═════ RECORD SET ═════
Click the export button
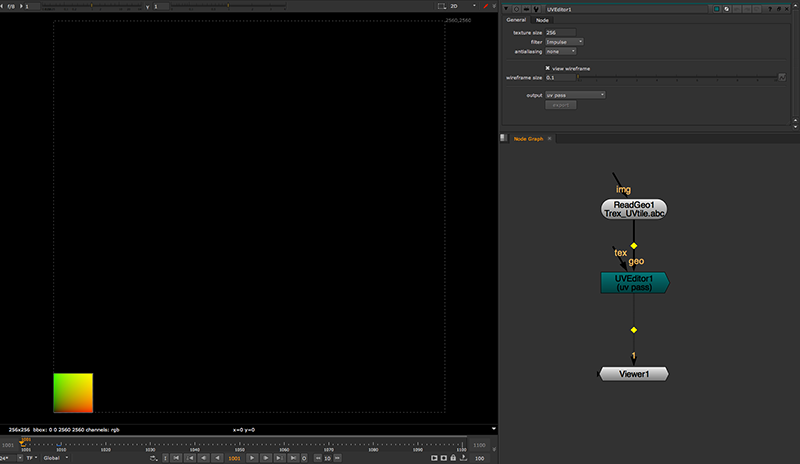560,104
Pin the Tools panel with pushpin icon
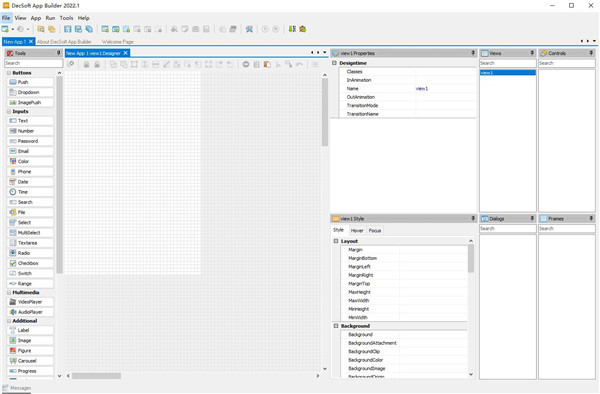The image size is (600, 394). pyautogui.click(x=59, y=53)
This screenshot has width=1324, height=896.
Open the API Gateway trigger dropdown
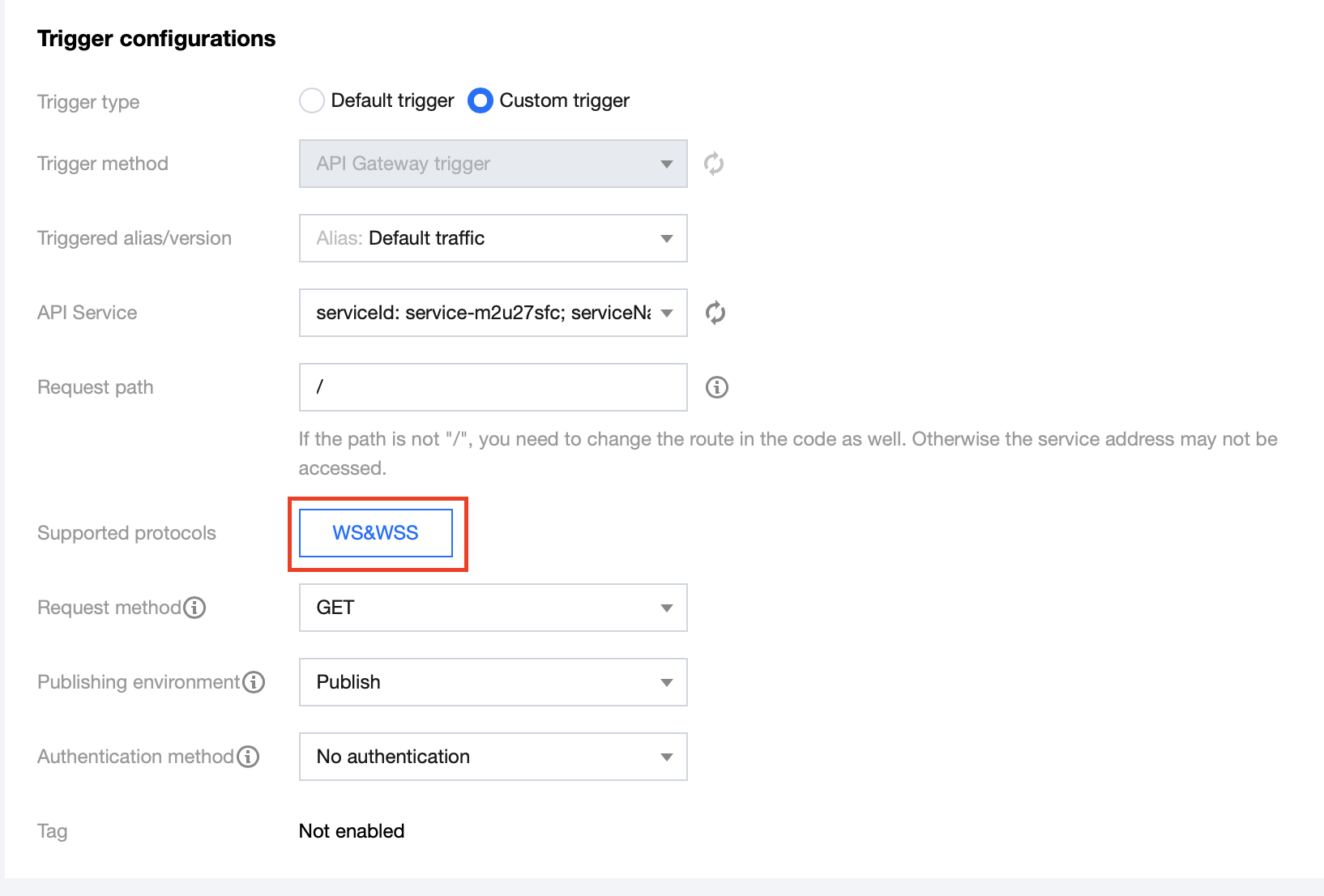pos(493,164)
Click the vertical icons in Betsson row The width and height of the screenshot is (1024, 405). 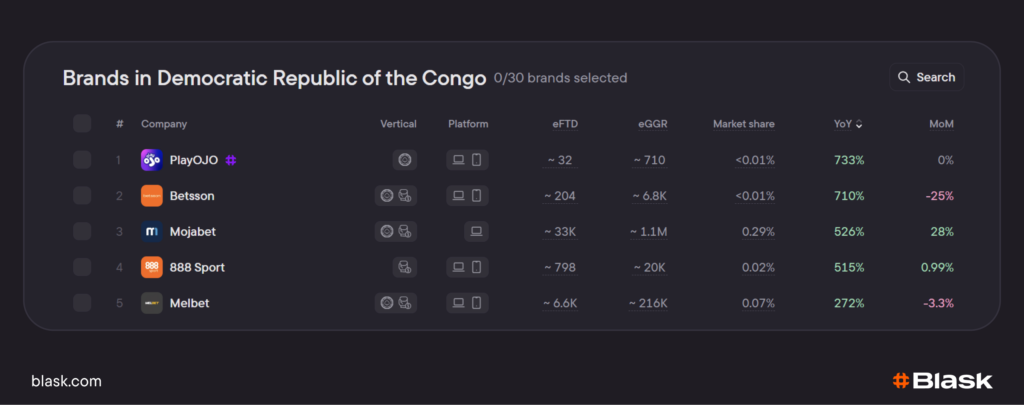(395, 196)
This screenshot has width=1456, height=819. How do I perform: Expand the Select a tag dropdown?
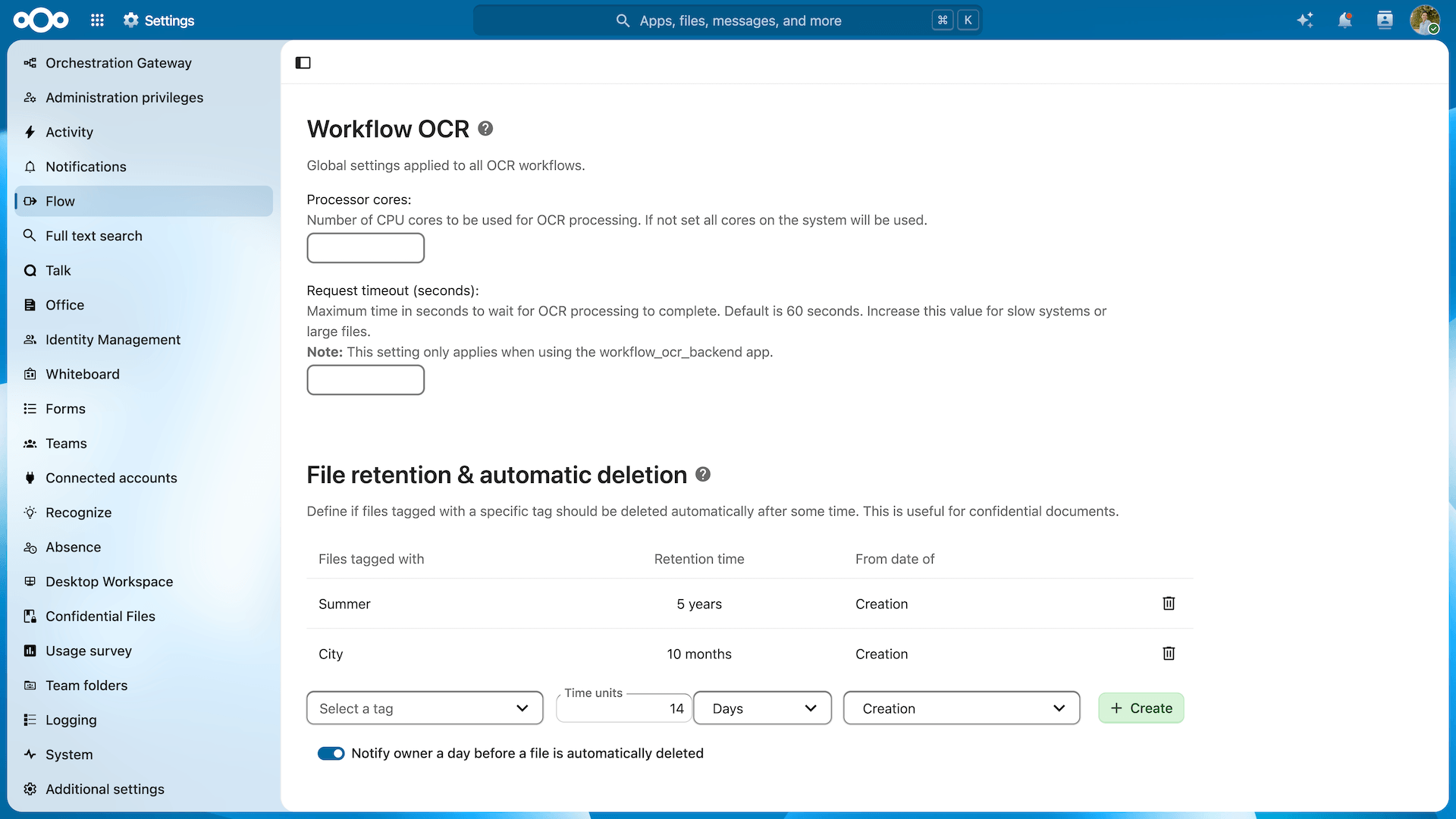point(425,708)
═════
→ **TASK INSTRUCTIONS**
Your output should be exactly the lines of the records above from the one with "This screenshot has width=1456, height=819." through the last, both ends included, with pictures excluded.

→ **SOLUTION FOR THIS TASK**
This screenshot has width=1456, height=819. How do I perform: Expand the Select a tag dropdown?
point(425,708)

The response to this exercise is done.